Even as survival rates rise, we won’t stop until no child — anywhere — dies in the dawn of life
Advancements in research over 60 years have impacted childhood cancer patients the world over. A new study from St. Jude underscores our commitment to improving healthcare outcomes.
March 04, 2022 • 2 min
Little more than 50 years ago, a child diagnosed with acute lymphoblastic leukemia (ALL), the most common type of childhood cancer in the world, was not expected to survive. In fact, only four out of 100 children would survive.
Parents were told to celebrate half birthdays and Christmas in July. Doctors were told not to treat those patients, to instead let them die in peace.
Danny Thomas knew there had to be a better way. When he opened St. Jude Children’s Research Hospital 60 years ago, he said, “We’re going to begin with leukemia and, by God’s grace after defeating it, go on to other diseases.”
Six decades later and the survival rate for ALL is 94 percent at St. Jude. The majority of kids diagnosed will go on to live long and happy lives.
But the finish line has not been reached because the tragic truth is that one in five kids diagnosed with cancer still die from the disease in this country. In low- and middle-income countries, four out of five dies.
The finish line, as Danny dreamed it, is when no child dies in the dawn of life.
No child. Anywhere.
So when a physician in Singapore saw patients in his clinic were not responding as well to a common chemotherapy medicine as those in the U.S. and Europe, he knew something more could be done. These were patients of Chinese, Malaysian and Indian descent suffering liver toxicity and other life-threatening side effects.
Something more had to be done. And he knew St. Jude could help find the answer.
Nine-thousand miles away from his home clinic, Dr. Shawn Lee, working in the lab of Jun J. Yang, PhD, at St. Jude, found that genetic ancestry plays a significant role in how kids respond to treatment for ALL. By working with a diverse cohort of researchers and patients from all over the world, it was proven that some patients don’t fare as well to standard treatments because their ancestry makes them prone to more high-risk subtypes of the disease. Their bodies respond to and metabolize commonly used chemotherapy drugs differently.
The study released by St. Jude last month is the culmination of research conducted with the same pioneering and innovative spirit that has guided St. Jude over the past 60 years and led to the world-changing announcement in 1970 that leukemia could no longer be considered incurable.
That announcement made the healthcare community sit up and take notice. It changed treatment regimens for kids everywhere. It changed the dreams of parents who thought their dreams were over.
But we won’t rest until no child — anywhere — dies from cancer.
So we keep at it.
Because of your support, St. Jude researchers have made, and will continue to make, discoveries that change the landscape of catastrophic pediatric disease care and treatment. As we look back in gratitude on 60 years of advances, we must look forward and work together to ensure the advances never stop. The children of the world are counting on all of us.

▶ _STORED DATA_:
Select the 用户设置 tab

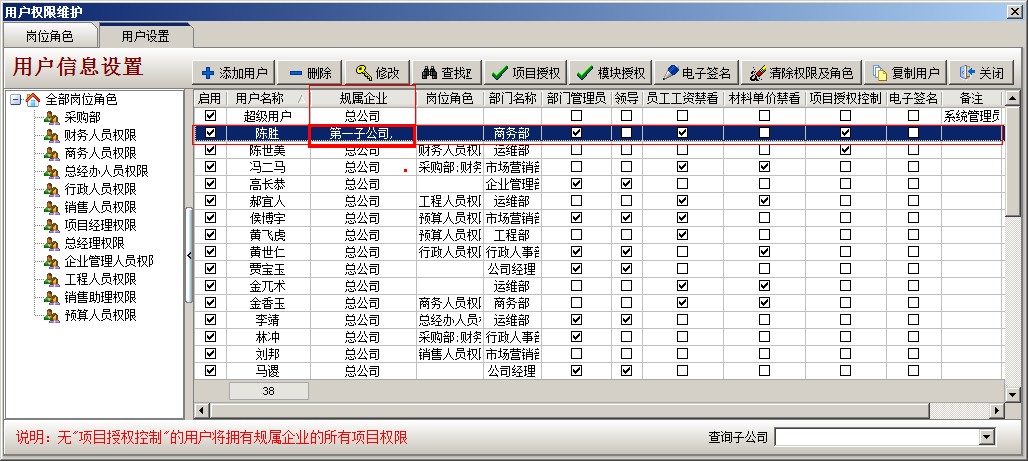click(x=145, y=35)

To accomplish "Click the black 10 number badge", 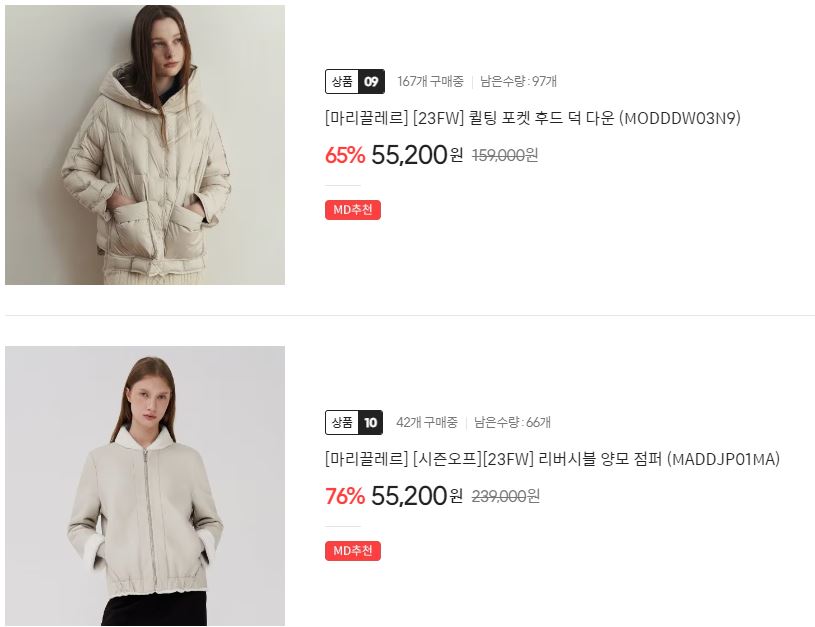I will [x=370, y=423].
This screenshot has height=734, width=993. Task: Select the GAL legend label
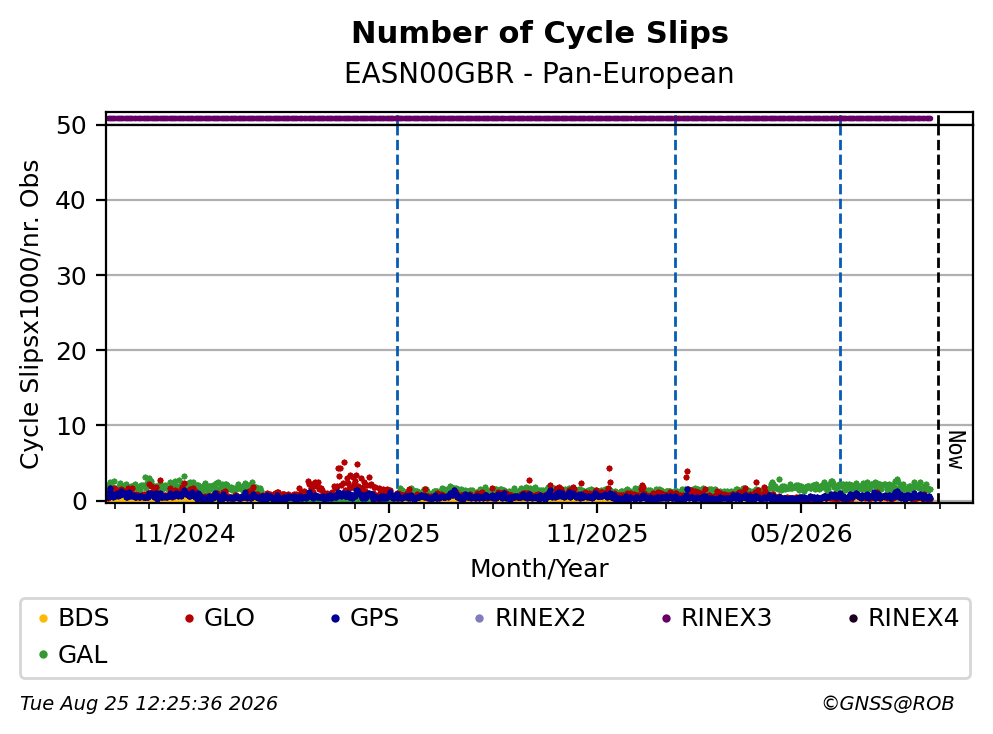83,655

▶ _TASK INSTRUCTIONS_:
Retype the passage of the St. Jude article from "But the finish" to "of five dies.", inclusive, word for word. Work from the article only, not the entries.

▶ _RESULT_:
But the finish line has not been reached because the tragic truth is that one in five kids diagnosed with cancer still die from the disease in this country. In low- and middle-income countries, four out of five dies.